Odiaba lo que era y el aspecto que tenía. Parecía mentira, pero Eve Frame detestaba su aspecto. Su propia belleza era su fealdad, como si aquella mujer encantadora hubiese nacido con una gran mancha violácea extendida por la cara. La indignación por haber nacido así, la afrenta que representaba, nunca desaparecieron del todo. Ella, como el señor Newman de Miller, tampoco era su cara.

Debes de preguntarte por Freedman. Era un tipo indeseable pero, al contrario que Doris, no era mujer, sino hombre, y rico, y ofreció a Eve protección de cuanto le oprimía tanto, incluso más que del hecho de ser judía.

Era él quien se encargaba de las finanzas de Eve: iba a enriquecerla.

Por cierto, Freedman tenía la nariz muy larga. Lo primero que se te ocurriría pensar es que Eve echaría a correr al verle: un judío menudo y atezado, especulador inmobiliario, provisto de una nariz muy grande, las piernas arqueadas y con zapatos de tacón alto Adler. El tipo ni siquiera tiene acento inglés.
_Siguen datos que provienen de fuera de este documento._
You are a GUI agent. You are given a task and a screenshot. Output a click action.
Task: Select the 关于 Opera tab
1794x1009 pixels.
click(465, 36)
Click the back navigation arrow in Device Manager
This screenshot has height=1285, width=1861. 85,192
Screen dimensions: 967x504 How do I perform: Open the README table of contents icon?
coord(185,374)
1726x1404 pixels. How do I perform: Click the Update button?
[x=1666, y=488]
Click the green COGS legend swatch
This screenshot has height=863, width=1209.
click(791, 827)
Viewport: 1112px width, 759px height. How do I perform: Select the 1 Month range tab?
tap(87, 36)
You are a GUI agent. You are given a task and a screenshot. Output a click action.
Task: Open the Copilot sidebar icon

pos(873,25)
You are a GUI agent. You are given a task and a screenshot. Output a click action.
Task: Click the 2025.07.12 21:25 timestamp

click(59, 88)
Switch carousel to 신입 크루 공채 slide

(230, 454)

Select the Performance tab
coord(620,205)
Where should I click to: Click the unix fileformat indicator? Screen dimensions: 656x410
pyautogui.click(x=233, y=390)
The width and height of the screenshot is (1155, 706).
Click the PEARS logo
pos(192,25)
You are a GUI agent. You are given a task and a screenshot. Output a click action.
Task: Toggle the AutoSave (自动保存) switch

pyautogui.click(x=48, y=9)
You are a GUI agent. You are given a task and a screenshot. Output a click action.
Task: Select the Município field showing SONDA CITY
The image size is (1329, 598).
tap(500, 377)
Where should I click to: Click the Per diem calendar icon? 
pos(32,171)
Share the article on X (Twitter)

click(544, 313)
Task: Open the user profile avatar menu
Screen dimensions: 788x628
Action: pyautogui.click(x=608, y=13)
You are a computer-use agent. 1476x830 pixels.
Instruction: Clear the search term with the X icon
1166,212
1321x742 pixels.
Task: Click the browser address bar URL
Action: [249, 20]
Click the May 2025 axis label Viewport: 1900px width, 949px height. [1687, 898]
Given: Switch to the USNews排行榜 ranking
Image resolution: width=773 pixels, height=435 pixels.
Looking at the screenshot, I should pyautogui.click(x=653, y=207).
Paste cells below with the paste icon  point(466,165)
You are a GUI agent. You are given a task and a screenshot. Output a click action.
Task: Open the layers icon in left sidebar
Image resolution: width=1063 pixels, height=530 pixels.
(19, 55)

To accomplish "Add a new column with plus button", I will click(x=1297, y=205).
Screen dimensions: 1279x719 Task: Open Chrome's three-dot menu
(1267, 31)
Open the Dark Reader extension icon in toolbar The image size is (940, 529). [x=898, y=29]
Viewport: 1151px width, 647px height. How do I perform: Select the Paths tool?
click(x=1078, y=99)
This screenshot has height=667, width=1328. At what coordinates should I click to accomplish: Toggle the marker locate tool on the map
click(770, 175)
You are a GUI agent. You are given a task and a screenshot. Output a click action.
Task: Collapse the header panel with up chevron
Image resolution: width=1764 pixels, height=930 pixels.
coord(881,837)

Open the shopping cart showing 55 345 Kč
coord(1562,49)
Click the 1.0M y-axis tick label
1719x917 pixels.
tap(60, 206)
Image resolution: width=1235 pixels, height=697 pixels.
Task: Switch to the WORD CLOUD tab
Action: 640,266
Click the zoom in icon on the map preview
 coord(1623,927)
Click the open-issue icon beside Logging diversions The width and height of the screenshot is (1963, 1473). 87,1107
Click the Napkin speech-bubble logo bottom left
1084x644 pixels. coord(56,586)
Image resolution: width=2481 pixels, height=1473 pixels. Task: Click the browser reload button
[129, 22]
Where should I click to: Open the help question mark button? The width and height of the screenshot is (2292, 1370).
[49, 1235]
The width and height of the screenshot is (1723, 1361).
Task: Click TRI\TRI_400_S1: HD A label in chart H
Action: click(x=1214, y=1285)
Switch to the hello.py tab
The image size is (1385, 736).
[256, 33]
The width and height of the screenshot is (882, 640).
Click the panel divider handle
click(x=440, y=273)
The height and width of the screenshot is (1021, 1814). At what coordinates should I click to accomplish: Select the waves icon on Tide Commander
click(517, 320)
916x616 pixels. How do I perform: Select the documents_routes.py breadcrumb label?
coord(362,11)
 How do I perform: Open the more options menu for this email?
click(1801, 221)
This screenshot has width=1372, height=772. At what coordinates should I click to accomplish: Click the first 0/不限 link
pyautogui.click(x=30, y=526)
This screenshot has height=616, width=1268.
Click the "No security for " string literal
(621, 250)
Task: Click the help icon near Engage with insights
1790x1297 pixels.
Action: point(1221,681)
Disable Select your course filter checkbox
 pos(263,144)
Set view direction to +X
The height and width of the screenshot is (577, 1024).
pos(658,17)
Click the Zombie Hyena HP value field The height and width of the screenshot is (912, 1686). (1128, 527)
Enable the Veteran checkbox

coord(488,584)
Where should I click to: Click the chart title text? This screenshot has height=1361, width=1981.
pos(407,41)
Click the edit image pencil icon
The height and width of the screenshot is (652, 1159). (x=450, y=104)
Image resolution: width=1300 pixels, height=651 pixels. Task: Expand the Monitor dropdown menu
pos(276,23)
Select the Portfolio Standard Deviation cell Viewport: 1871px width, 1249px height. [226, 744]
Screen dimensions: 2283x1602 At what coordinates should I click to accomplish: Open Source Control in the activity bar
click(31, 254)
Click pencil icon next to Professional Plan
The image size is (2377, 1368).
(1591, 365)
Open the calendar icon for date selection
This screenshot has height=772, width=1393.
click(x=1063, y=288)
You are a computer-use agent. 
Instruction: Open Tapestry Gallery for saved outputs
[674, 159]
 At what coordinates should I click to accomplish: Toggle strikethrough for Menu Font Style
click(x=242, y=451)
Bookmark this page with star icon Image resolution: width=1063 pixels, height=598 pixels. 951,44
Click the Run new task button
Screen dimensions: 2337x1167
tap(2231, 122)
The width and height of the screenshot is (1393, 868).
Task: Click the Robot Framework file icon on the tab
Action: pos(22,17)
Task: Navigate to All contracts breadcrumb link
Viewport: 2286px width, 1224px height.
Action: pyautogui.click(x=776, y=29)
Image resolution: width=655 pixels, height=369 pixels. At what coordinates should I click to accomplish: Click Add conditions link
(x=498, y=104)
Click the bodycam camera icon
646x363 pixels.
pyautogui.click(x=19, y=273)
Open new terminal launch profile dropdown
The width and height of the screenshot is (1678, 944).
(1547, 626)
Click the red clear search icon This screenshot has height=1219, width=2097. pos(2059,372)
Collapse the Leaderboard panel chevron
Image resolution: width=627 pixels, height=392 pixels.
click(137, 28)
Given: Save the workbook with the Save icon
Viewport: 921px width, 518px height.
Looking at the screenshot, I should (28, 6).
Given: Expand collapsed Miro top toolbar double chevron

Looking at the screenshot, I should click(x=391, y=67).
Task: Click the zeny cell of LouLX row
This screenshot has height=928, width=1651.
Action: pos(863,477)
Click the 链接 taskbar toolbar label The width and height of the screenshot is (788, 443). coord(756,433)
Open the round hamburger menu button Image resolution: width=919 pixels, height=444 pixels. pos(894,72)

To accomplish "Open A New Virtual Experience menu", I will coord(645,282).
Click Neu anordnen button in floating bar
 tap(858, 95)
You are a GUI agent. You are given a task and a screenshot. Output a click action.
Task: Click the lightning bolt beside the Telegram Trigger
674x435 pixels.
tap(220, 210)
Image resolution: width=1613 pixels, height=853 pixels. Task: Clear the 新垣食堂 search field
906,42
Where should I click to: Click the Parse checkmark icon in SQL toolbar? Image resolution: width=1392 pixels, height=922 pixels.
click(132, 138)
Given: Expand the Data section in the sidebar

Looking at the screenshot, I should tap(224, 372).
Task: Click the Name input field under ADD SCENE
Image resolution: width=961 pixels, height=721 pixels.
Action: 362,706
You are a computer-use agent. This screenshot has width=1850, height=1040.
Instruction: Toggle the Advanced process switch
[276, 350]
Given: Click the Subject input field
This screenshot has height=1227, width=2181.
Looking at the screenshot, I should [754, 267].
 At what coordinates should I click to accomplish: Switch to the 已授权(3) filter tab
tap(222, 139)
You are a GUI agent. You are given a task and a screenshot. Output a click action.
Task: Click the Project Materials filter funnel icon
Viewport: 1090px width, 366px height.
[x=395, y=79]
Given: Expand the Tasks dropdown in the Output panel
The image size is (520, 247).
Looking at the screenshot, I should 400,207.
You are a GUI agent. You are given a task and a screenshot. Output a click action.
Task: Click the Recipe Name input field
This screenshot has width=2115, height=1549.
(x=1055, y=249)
Es uno de esos judíos polacos de pelo ensortijado, rojizo y anaranjado, el acento de su país natal, el vigor y el impulso del emigrante bajito y robusto. Tiene un apetito voraz, es un voluminoso bon vivant, pero por grande que tenga la panza, su polla, según todos los informes, es todavía más grande y visible más allá de ella. Freedman, ¿sabes?, es la reacción de Eve a Pennington, como éste fue su reacción a Mueller: te casas una vez con una exageración, y a la vez siguiente te casas con la exageración antitética. La tercera vez se casó con Shylock. ¿Por qué no? Hacia el final de los años veinte las películas mudas casi habían desaparecido, y a pesar de su dicción (o debido a ella, porque en aquellos tiempos era demasiado declamatoria), Eve nunca dio el salto al cine hablado. En 1938 le aterraba la perspectiva de no volver a trabajar, así que recurrió al judío para lo que uno recurre al judío: dinero, negocios y sexo licencioso. Supongo que, durante algún tiempo, él la reanimó sexualmente. No es una simbiosis complicada. Aquello fue una transacción. Una transacción de la que ella salió desplumada.

Tienes que acordarte de Shylock, y también de Ricardo III. Dirías que Lady Anne querrá alejarse cuanto pueda de Ricardo, duque de Gloucester, el monstruo atroz que ha asesinado a su marido. Ella le escupe a la cara.

«¿Por qué me escupes?», le pregunta él. «Ojalá fuese un veneno mortal», replica ella. No obstante, poco después la corteja y la hace suya. «La poseeré», dice Ricardo, «pero no me quedaré con ella mucho tiempo». El poderío erótico de un monstruo repugnante.

La oposición, la resistencia, la manera de conducirse en una discusión o un desacuerdo eran cosas de las que Eve no tenía la menor idea. Pero a diario todo el mundo tiene que oponerse y presentar resistencia a algo. No es necesario que seas un Ira, pero tienes que ser resueltamente tú mismo todos los días. En el caso de Eve, como percibe cada conflicto como un ataque, suena una sirena, una sirena de ataque aéreo, y la razón nunca entra en juego. Estalla de desdén y furia, y al cabo de un instante capitula y se hunde. Es una mujer con una clase de delicadeza y amabilidad superficiales, pero a quien todo la confunde, amargada y envenenada por la vida, por esa hija, por sí misma, por su inseguridad, por su inseguridad absoluta de un momento al siguiente… y Ira se enamora de ella.